My appointment was on Thursday and Allen worked late so we didn't get to talk about it much. I basically just called and told him and that was it. When he got home, I pretended to be already asleep because I didn't want to talk about it. Friday morning, I got up to get ready for work and he told me had been thinking about it and felt like we should just have a baby...right now. It was cute, in a way, I guess. But then I gave him a reality check and he gave up that idea. So I went on to work and barely made it through Friday. I had to go home early. 

It upset me a lot. The more I digested it, the more I cried. It wasn't so much the cancer part that upset me. Uterine cancer is one of the less scary cancers if caught early enough. What upset me is that my husband and my screw ups early in life may have cost us a future with children. I cried a lot the first two days. I stayed in bed the whole weekend. 

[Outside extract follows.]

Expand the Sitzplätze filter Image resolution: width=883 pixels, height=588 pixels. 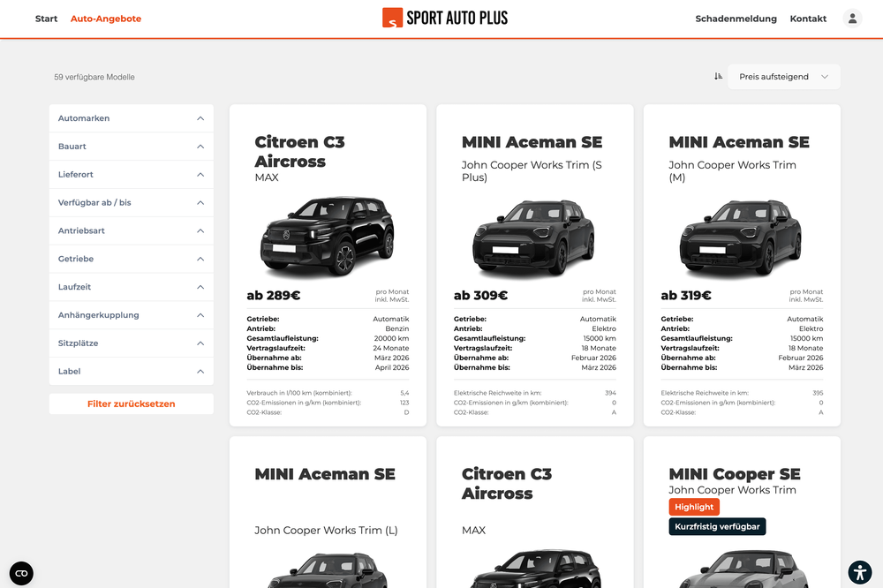tap(131, 343)
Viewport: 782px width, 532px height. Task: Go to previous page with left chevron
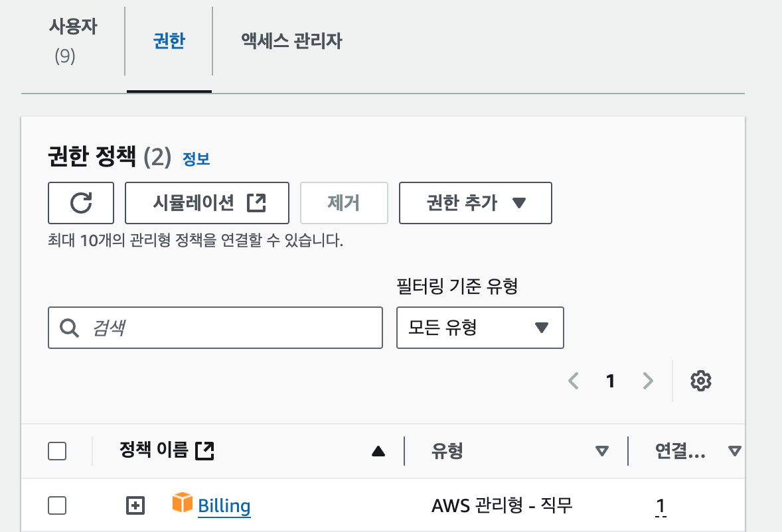tap(574, 381)
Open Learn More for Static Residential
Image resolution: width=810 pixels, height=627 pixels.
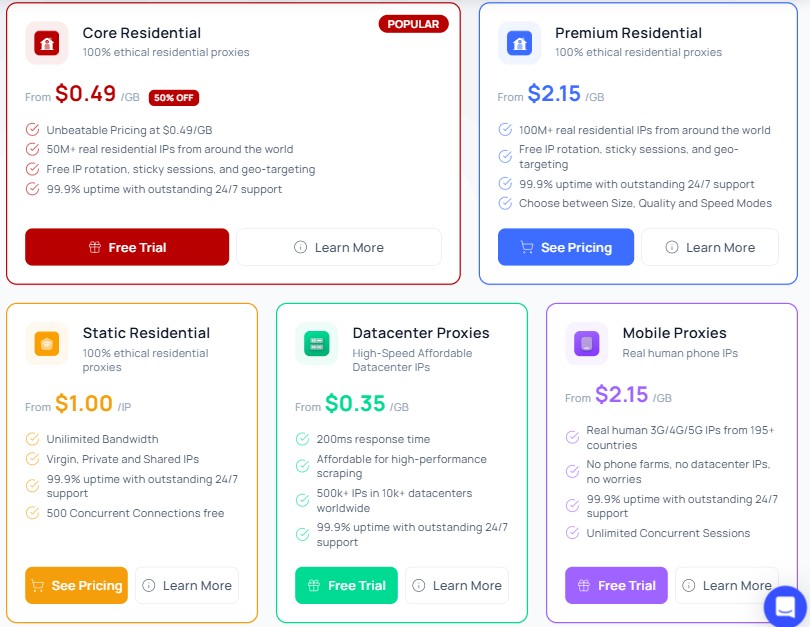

Finally, I decided that it was stupid for me to be all upset over this. Allen kept telling me that there was no reason for me to be so upset over something that hasn't happened yet and he was right. It hasn't happened yet. It may not even happen at all. SoI did what Jennifer always told me to do when I called her with a problem. I gave it to God. 

I wish I could say that was it. That I never thought about it again. I haven't really worried so much about it anymore but it is still on my mind. Allen and I decided we'd start trying to get healthier and I'd start taking prenatal vitamins soon and we'd see where we were in 6 months to a year. But I haven't changed anything. I have cut back just a little on my caffeine intake but that's about it. So really, the change has to be from me. I have to get my body ready for a baby if I really want to have one. It starts here. If I get healthier and get ready for a baby and I find out I can't have one or whatever, then that's God's plan for me. I have to accept it. I have to move on. It's time for me to live my life based on how God wants me to live it. If kids are not in my future, then maybe something better is. 

I hope God will give me the strength to get through this and will guide me in the direction he wants me to go. Because, alone, I'm lost.